Le médecin du travail a pour mission et utilité sociale d'assurer le diagnostic des atteintes à la santé du fait du travail, d'en témoigner et de permettre leur prévention individuelle et collective. Il y engage sa responsabilité de médecin, dont la mise en oeuvre est réglementée et protégée juridiquement. Il peut être amené à en répondre devant la justice. Si besoin est, afin de protéger les droits et la santé des salariés, il peut également attester médicalement le lien entre leurs pathologies et le travail. Or le cadre d'exercice actuel de cette profession ne permet pas de mener correctement toutes ces missions.
Face à la crise du travail et ses effets délétères, notre société, par un débat démocratique, doit clarifier ou redéfinir le dispositif légal encadrant le suivi médical des travailleurs. Cette question relève de l'intérêt général et dépend des missions régaliennes de l'Etat. La médecine du travail doit notamment se voir confier une mission de prévention d'ordre public, se déployant exclusivement du côté de la protection de la santé des travailleurs. Et l'activité de tous ses membres - médecin ou infirmier du travail, autres métiers de prévention - doit relever des obligations prévues par le Code de la santé publique. En conséquence, toute coopération avec des organismes tiers ou des intervenants en prévention des risques professionnels (IPRP), chargés de conseiller les entreprises pour y évaluer les risques et élaborer des propositions d'amélioration, devrait être encadrée juridiquement afin d'éviter tout conflit d'intérêts et respecter le statut de chacun.
Veille et alerte
Pour participer pleinement au débat social sur les risques dans l'entreprise, le médecin du travail doit aussi pouvoir construire un système de veille médicale en santé au travail, sur lequel il garde la main, et en présenter les résultats aux élus du personnel.

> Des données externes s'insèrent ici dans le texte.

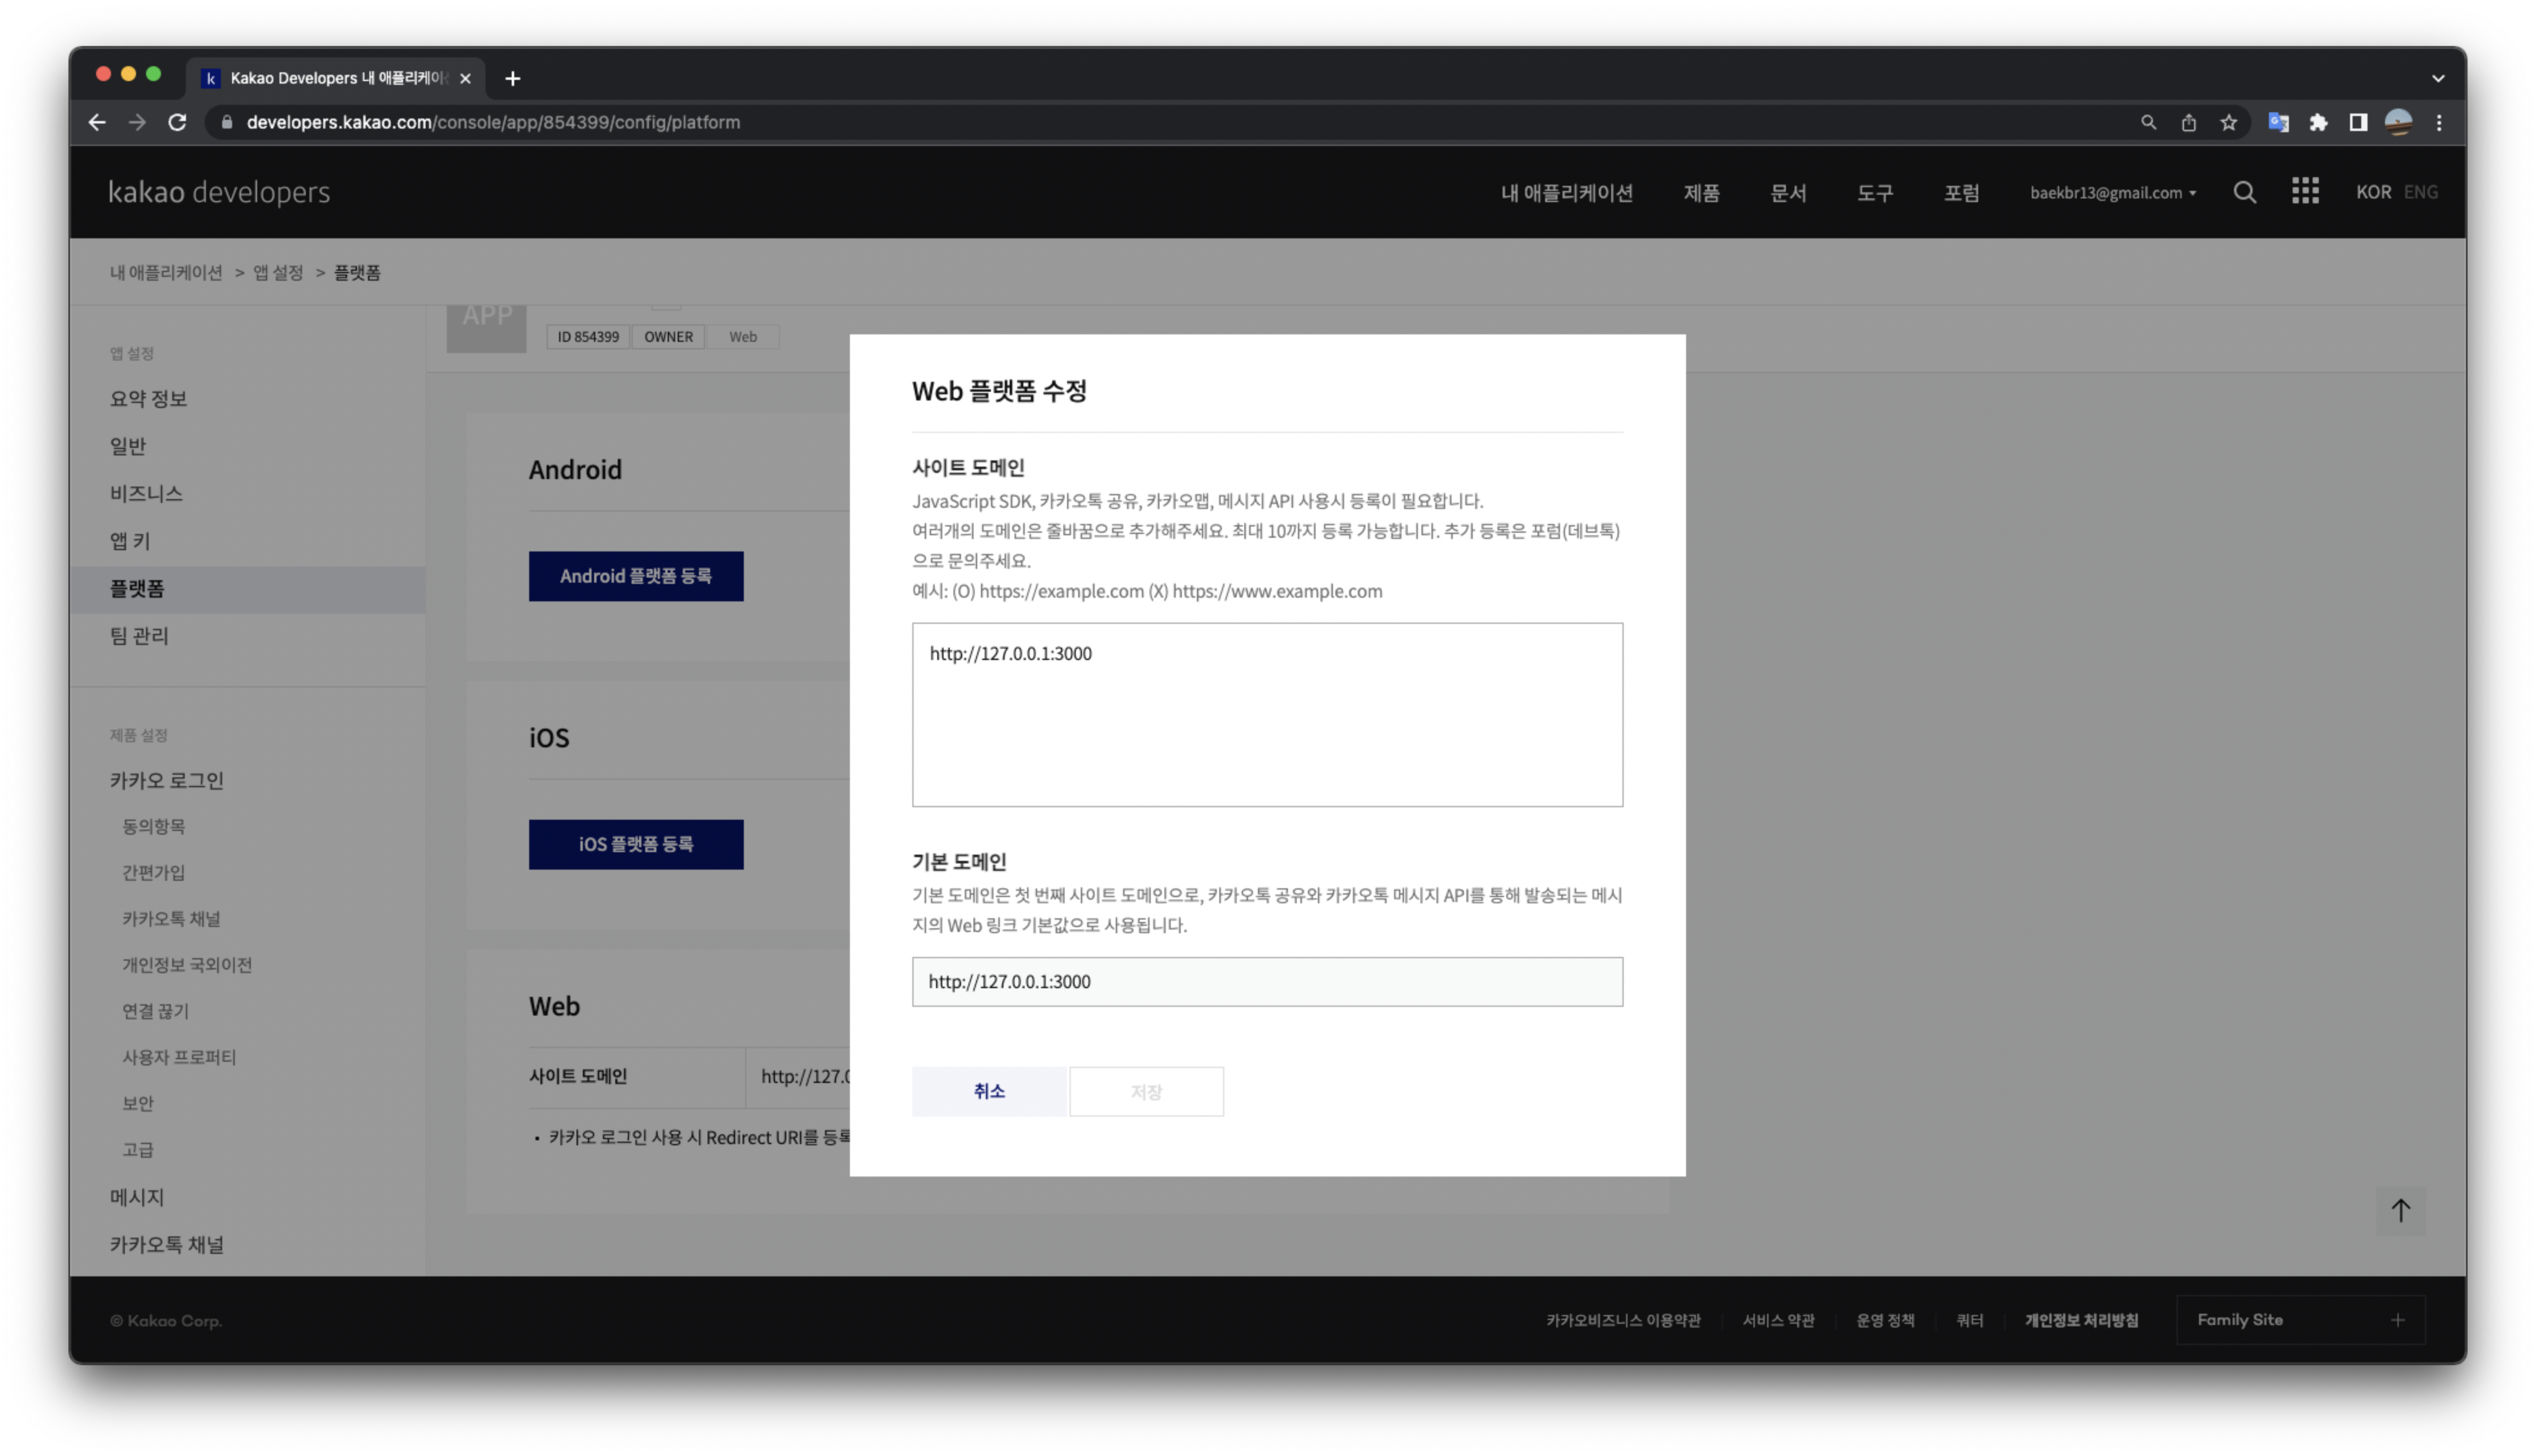2536x1456 pixels.
Task: Reload the page with refresh icon
Action: coord(177,122)

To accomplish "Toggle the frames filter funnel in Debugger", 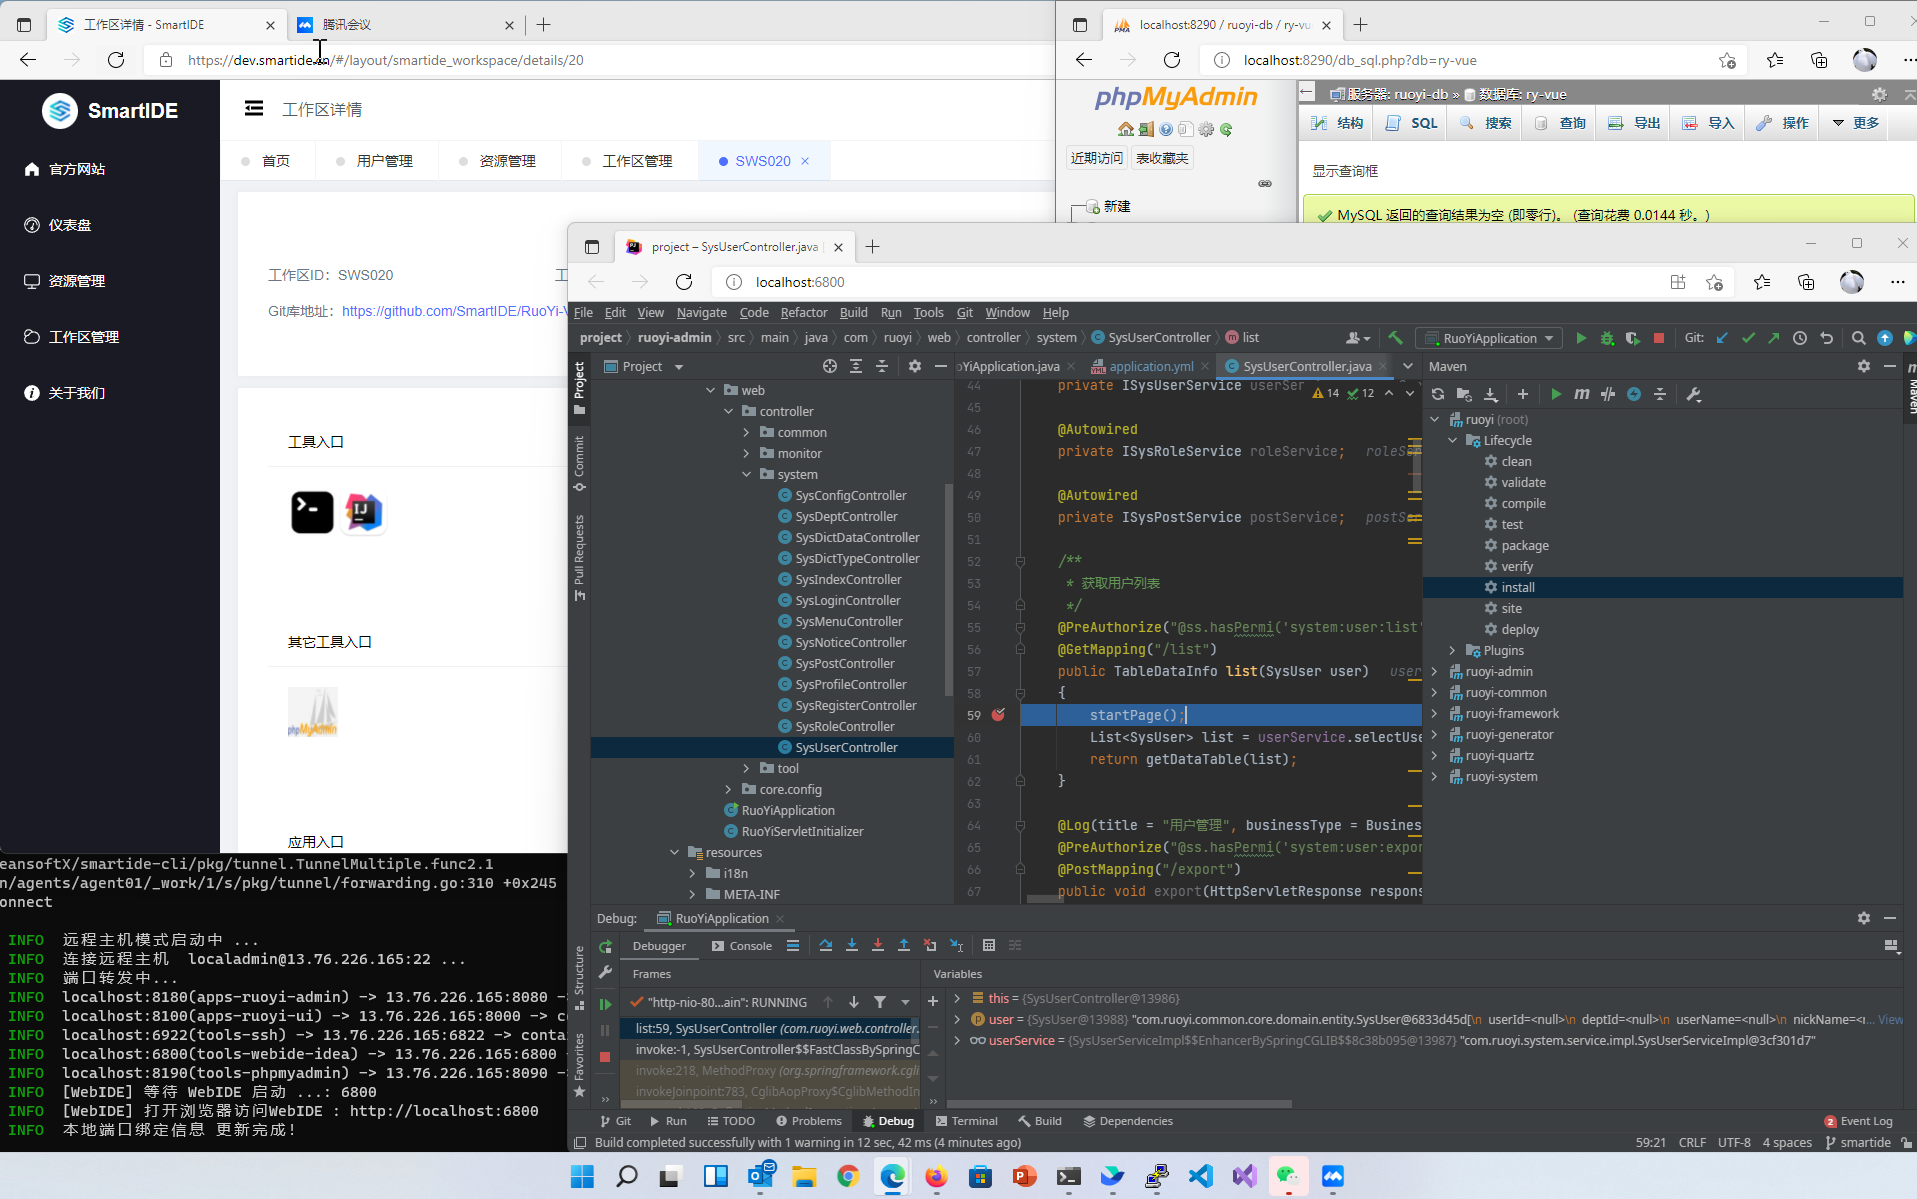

Il doit disposer d'un cadre légal pour lancer des alertes médicales concernant les risques pour la santé mentale, physique et sociale des salariés ou les expositions à des cancérogènes, ainsi que pour déployer les mesures de sauvegarde médicale individuelles ou collectives nécessaires.
Il est normal que le financement de cette médecine du travail renforcée soit assuré par les employeurs, dès lors qu'ils sont responsables des éventuelles atteintes à la santé. Mais il faut éviter qu'ils continuent à intervenir majoritairement dans sa gouvernance. Le contrôle social exercé par les représentants des salariés doit garantir l'indépendance d'action des professionnels et faciliter la prise en compte des besoins concrets en santé au travail. Quant au rôle des directions des services de médecine du travail, il doit se résumer à la mise à disposition des moyens nécessaires à l'accomplissement des missions des équipes médicales.
Reste à trancher quant au sort du suivi médical individuel. Il faut le maintenir. Cette pratique est invisible au-delà de la personne concernée, mais demeure nécessaire pour éviter une médicalisation excessive par des traitements pharmacologiques ou des arrêts maladie à répétition, qui n'entraînent pas une restauration de la santé au travail. En outre, elle permet au médecin du travail d'accompagner les collectifs ou petites communautés de travail. A partir des notes cliniques recueillies au fil des consultations, il peut ébaucher des pistes de compréhension sur les effets délétères d'organisations ou de relations du travail et ainsi rendre compte des causes professionnelles des souffrances psychiques ou des troubles musculo-squelettiques.